Passons à la doctrine militaire. Le président Obama a déclaré en septembre 2014 : pas de forces terrestres américaines. La doctrine, c’est le mode de combat. Après le Vietnam, les États-Unis ont développé la doctrine d’effort conjoint – nous utilisons tout ce que nous avons : Armée de terre, Marine, Armée de l’air, Forces spéciales. Nous étudions le problème, puis nous décidons si nous pouvons en venir à bout et comment y parvenir. Mais Obama a dit « pas de forces terrestres ». Un général aurait dû protester immédiatement : c’est contre notre doctrine, nous ne le ferons pas. Mais ils le font quand même.

Ils utilisent des forces rebelles sur le terrain, des forces indigènes, comme on les appelle, pour que cela sonne scientifique. Cela n’a rien à voir avec un effort conjoint : il n’y a pas de culture militaire commune, pas de langue commune, pas de procédures communes, pas de cohérence des forces. Ce sont deux choses différentes qui se déroulent. D’une part, les Kurdes et tous les « bons types » sur le terrain qui essaient de faire quelque chose, et de l’autre, la guerre aérienne qui se déroule au-dessus d’eux. Pas très professionnel !

Combattre avec la seule puissance aérienne — ce que les États-Unis et l’OTAN ont fait depuis vingt-cinq ans dans plusieurs pays – est inutile. C’est tout bonnement inutile.

Et maintenant, l’argument massue : les rebelles et les insurgés éviteront toujours les grandes offensives militaires. Ils se mêlent à la population… délibérément. Si vous tentez de frapper des terroristes à Alep ou à Raqqa, malgré toute votre précision et malgré un ciblage rigoureux, vous toucherez des civils. Maintenant, je vous demande : combien d’enfants allez-vous tuer pour éliminer un terroriste ? Moi je réponds : aucun.

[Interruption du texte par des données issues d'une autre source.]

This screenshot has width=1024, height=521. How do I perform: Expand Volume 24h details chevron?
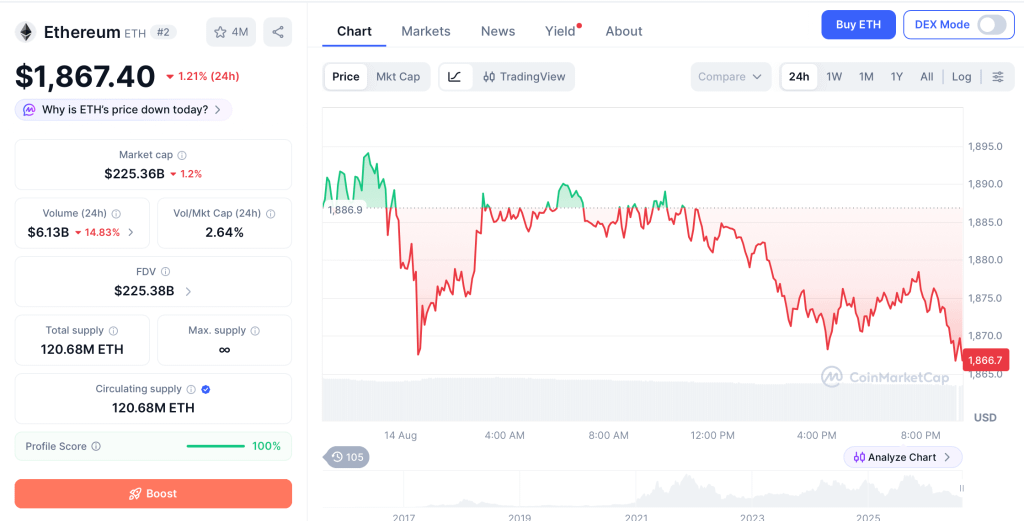[x=131, y=232]
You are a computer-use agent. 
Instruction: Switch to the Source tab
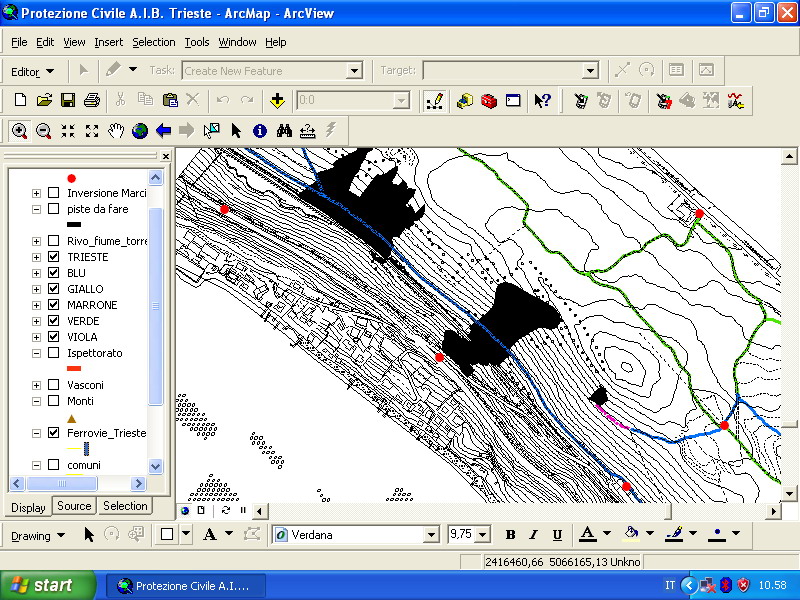click(x=74, y=506)
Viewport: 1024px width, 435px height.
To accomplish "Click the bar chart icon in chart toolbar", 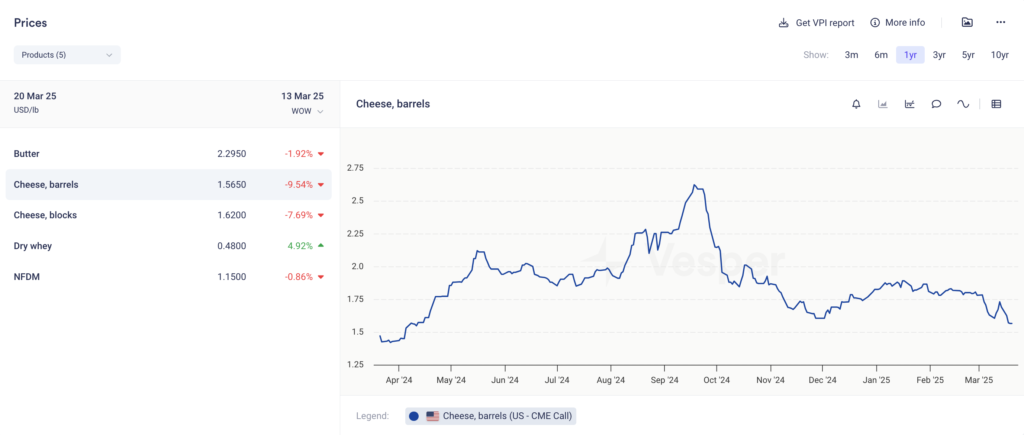I will point(883,104).
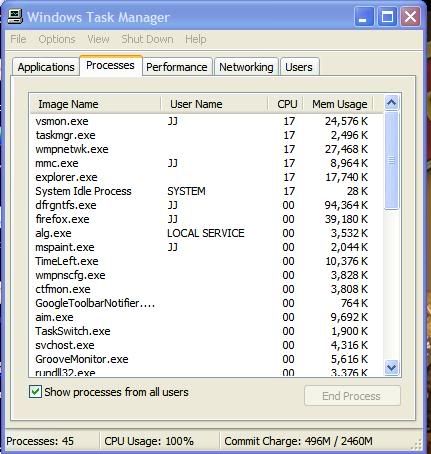Click the scrollbar up arrow

[391, 103]
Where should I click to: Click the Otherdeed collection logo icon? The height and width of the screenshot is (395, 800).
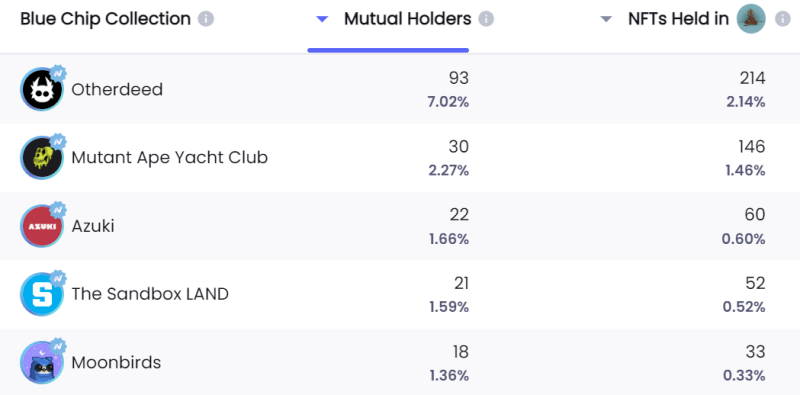42,89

Au QG des forces aériennes, au Qatar, il y a un conseiller juridique qui intervient dans le processus de planification. L’OTAN en a un, les Français et les Allemands aussi. C’est un conseiller juridique, un avocat, qui va dire au planificateur combien tel ou tel terroriste « vaut » de civils. Il prononce des condamnations à mort. Il propose : « 20 ? Non. Dix ? D’accord. » Cela arrive tous les jours et personne ne s’en soucie. C’est scandaleux !

J’en arrive à mon dernier point. Comment passer de ce vieux paradigme basé sur la guerre à un nouveau ? Je pense qu’il faut un changement culturel, et qu’il ne peut venir de l’ordre passé. C’est la dictature, nous en avons déjà fait l’expérience. Et le changement culturel par le bas, c’est la guillotine, nous l’avons connu aussi. On ne peut y parvenir que si les gens apprennent et cela ne peut se faire qu’en ouvrant le débat, en informant les gens, en les encourageant à dire « non ». Dans cet esprit, interrogez les hommes politiques, les généraux, posez-leur ces trois questions sur les objectifs, l’éthique et, bien sûr, les moyens militaires.

Je plaide donc pour qu’on tourne le dos au paradigme consistant à faire la guerre pour des motifs géopolitiques. On ne doit faire la guerre que pour des raisons humanitaires. C’est là-dessus que je finirai mon discours.